Resident Evil: Retribution 3D

RESIDENT EVIL: RETRIBUTION 3D

** SPOILERS **

Waiting in an empty theater for the fifth(!) Resident Evil movie to start, recalling bad memories of the very bad previous entry in this undying franchise, Resident Evil: Afterlife, I took to Twitter:

I was kind of rough on ol' Alice, I admit. Her troubles aren't really her fault, nor is her inability to gain a total victory against her enemies. The Resident Evil franchise, while one of the few boasting an unbeatable female action hero as its centerpiece, is a stacked deck against that very heroine. There is no way for Alice to win. She can't ever kill every zombie or get total revenge against the evil Umbrella Corporation. She never has control over her fate or the means to gain that control. Resident Evil doesn't play fair and it never did. The best Alice can ever do is clinch her jaw, pick up some guns, somersault, kick, shoot, and punch zombies and  Umbrella henchmen until the requisite 90 minutes are up. Then she gets a break for a couple of years until she has to do it all over again. Poor Alice.
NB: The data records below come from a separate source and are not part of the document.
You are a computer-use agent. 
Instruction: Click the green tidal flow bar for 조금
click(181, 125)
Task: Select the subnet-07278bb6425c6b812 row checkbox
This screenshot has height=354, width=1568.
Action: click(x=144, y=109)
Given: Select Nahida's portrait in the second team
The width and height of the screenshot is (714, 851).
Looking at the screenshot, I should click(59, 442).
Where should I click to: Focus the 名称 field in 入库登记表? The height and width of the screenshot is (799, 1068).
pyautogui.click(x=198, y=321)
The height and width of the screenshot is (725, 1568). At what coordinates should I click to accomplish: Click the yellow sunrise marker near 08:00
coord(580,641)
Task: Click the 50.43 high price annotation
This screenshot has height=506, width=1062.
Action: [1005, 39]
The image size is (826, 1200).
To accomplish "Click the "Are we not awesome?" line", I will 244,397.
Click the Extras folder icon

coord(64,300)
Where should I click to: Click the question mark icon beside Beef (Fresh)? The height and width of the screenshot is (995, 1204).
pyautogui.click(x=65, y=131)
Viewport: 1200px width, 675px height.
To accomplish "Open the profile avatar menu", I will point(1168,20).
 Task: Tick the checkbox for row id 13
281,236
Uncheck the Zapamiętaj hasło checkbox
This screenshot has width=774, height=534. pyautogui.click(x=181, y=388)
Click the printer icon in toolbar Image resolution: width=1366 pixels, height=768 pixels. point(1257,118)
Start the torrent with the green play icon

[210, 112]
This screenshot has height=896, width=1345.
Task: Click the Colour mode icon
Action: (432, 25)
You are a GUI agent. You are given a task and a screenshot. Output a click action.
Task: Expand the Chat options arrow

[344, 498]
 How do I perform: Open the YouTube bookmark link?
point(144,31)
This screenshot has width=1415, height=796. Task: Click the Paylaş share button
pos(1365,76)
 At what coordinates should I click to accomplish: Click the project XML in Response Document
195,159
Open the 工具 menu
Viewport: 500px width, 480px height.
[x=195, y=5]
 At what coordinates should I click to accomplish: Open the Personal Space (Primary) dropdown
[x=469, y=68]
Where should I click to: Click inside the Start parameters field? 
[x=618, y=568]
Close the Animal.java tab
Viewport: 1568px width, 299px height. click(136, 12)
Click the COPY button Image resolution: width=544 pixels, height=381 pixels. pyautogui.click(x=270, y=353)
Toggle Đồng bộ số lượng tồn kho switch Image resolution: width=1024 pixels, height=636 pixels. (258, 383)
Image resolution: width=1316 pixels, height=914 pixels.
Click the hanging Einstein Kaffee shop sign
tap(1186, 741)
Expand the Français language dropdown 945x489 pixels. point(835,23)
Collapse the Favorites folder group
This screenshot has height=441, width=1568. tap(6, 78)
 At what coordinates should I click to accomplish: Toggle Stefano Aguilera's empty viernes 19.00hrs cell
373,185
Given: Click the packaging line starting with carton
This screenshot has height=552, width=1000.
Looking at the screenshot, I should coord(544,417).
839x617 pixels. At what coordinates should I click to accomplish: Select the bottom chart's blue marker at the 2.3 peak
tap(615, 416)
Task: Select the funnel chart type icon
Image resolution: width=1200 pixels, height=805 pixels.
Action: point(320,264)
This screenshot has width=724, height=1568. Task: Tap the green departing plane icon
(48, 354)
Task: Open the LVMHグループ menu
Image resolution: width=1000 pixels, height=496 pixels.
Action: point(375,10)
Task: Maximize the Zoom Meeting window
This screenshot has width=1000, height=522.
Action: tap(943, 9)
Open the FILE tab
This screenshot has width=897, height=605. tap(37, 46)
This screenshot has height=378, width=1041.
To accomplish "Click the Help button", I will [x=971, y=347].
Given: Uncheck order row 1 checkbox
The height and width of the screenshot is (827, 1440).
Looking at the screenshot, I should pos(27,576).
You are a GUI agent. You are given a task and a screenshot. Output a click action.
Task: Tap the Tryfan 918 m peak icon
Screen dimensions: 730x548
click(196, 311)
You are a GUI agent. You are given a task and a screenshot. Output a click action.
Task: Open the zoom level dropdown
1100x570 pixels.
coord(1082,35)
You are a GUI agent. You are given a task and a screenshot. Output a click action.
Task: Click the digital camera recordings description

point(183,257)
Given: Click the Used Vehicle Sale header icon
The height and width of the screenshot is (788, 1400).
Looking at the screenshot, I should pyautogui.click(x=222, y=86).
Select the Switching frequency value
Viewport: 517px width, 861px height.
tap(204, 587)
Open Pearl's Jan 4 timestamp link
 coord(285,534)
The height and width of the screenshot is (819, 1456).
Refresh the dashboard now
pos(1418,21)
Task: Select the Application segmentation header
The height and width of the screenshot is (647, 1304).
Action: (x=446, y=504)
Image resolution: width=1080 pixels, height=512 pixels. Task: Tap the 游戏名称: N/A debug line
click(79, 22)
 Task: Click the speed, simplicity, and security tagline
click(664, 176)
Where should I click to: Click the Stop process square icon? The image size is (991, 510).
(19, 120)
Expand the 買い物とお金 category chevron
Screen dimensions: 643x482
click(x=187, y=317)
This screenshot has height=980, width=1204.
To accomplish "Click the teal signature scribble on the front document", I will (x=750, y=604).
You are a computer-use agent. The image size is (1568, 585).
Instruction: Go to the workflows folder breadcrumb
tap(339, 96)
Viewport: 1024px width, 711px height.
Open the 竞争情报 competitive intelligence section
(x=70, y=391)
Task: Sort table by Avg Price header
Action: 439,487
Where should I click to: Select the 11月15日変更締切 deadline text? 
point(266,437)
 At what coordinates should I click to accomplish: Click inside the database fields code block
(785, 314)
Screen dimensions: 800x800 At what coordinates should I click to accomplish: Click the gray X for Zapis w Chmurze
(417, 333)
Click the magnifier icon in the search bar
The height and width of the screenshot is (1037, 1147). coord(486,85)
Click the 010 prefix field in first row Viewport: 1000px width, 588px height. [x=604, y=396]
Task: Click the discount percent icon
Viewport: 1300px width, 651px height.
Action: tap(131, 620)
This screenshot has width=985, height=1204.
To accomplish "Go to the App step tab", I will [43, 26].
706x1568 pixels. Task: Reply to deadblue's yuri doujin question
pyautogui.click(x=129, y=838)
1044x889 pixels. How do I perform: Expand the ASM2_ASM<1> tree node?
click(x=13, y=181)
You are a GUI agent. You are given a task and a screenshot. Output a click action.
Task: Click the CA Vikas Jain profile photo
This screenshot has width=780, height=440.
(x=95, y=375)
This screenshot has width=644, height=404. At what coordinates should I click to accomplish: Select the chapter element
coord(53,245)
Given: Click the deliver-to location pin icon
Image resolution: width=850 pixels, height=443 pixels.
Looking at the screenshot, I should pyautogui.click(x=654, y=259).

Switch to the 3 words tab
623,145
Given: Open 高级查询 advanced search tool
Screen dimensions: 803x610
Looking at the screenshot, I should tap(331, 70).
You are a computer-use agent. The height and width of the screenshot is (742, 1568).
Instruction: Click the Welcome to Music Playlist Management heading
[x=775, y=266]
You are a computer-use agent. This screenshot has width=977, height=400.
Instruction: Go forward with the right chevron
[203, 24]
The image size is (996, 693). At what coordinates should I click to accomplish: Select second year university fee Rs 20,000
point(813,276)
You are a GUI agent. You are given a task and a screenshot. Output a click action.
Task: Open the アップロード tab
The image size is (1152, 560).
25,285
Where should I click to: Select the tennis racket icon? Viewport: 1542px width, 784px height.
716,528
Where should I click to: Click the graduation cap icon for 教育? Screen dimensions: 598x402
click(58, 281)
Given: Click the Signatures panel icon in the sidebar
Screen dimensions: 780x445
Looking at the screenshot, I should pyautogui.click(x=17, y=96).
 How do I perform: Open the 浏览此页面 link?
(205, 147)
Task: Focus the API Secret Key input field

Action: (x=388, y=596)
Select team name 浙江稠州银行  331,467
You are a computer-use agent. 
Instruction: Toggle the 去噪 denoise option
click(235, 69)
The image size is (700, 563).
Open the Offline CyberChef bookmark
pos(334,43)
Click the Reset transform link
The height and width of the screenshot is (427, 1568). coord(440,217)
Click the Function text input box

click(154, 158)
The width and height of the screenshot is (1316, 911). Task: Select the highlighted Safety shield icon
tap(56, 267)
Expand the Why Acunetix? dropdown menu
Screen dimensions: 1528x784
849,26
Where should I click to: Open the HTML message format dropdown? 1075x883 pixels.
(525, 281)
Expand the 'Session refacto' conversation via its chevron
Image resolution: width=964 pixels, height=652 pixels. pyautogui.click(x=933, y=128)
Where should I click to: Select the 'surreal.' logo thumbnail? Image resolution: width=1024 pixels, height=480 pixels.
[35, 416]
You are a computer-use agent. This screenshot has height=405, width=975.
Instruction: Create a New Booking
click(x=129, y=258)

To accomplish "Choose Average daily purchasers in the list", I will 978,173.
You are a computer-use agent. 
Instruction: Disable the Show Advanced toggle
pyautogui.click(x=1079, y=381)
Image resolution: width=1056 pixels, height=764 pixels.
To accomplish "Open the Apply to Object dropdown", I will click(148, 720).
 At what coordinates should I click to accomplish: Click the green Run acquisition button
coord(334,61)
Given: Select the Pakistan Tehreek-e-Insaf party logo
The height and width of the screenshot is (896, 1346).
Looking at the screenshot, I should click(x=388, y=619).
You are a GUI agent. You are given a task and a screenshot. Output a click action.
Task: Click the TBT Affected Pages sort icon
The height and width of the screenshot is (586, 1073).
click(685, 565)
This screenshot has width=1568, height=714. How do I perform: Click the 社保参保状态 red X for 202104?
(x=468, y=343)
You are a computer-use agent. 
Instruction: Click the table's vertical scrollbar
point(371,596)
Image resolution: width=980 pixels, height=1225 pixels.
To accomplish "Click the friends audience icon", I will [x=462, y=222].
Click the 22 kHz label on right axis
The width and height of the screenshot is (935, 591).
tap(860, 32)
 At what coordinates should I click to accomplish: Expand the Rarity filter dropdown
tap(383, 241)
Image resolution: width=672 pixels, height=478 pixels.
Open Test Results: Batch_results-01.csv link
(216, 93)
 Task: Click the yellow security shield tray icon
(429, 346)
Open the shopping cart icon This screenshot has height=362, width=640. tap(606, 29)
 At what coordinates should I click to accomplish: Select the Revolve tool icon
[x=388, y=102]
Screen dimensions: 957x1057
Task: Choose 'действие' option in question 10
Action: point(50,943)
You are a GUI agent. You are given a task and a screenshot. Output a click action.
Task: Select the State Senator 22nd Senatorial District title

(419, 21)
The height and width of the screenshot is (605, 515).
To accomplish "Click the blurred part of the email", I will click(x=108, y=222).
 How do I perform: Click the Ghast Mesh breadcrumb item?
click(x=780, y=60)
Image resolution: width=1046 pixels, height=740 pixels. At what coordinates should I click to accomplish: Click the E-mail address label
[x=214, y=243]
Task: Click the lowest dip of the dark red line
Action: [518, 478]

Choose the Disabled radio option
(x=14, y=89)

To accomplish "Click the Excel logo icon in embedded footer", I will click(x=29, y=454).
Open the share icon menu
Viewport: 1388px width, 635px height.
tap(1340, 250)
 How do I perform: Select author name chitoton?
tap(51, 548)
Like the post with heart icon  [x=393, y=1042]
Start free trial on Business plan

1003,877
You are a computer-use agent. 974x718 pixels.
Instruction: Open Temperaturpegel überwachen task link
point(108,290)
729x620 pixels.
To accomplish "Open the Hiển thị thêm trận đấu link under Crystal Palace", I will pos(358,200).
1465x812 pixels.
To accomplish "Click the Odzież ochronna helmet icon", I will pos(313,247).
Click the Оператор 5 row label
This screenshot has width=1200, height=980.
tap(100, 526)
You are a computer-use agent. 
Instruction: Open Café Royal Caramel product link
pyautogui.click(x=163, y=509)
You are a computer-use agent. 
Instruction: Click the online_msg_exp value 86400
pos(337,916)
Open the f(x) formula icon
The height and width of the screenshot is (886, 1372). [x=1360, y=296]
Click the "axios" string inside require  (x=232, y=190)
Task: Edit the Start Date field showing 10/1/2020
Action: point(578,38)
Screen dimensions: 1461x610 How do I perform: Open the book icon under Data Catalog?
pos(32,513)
Resident Evil: Retribution ("retribution" is the word chosen from the dictionary this time around) opens with a rather impressive 3D action set piece where all the action happens in slow motion reverse. When last we saw Alice (Milla Jovovich) and her friends K-Mart (Spencer Locke), and bad ass brother and sister Chris and Claire Redfield (Wentworth Miller and Ali Larter), they were on a barge called Arcadia with a bunch of humans they freed from Umbrella. They had about 7.2 seconds to relax before a helicopter armada led by Alice's mind-controlled old buddy from Resident Evil: Apocalypse, Jill Valentine (Sienna Guillory), attacked them. The opening credit sequence of the attack happening backwards is the best trick the franchise has offered in all five movies. Also appreciated is Alice giving an explicit rundown of the events of the previous four Resident Evils (starting of course with her "My name is Alice..." introduction) to get everyone up to speed on what the hell is going on. Two pleasing back to back services for the audience.

Then Alice wakes up naked in an Umbrella facility and we're back to familiar Resident Evil ground. Retribution reaches all the way back to the first Resident Evil movie with callbacks and structure: Alice is trapped in an underground facility, the Umbrella Corporation is trying to kill her in the form of the artificial intelligence that controls everything called The Red Queen, which came to sentience as a homicidal little British girl, and Alice has to escape. At least The Red Queen was kind enough to give her a sexy skintight S&M leather jumpsuit to wear instead of the flimsy red dress Alice had to fight in before. Maybe The Red Queen just wanted Alice to match Jill Valentine's sexy blue skintight S&M leather jumpsuit. Coming to aid Alice from the real world are the Dudes With Attitudes, including a couple of characters from the video games who hadn't made it into the movies until now, and the black guy from Resident Evil: Afterlife who survived. They all take their marching orders from the former head of the Umbrella Corporation, best described as The Worst Agent Smith Knockoff Ever.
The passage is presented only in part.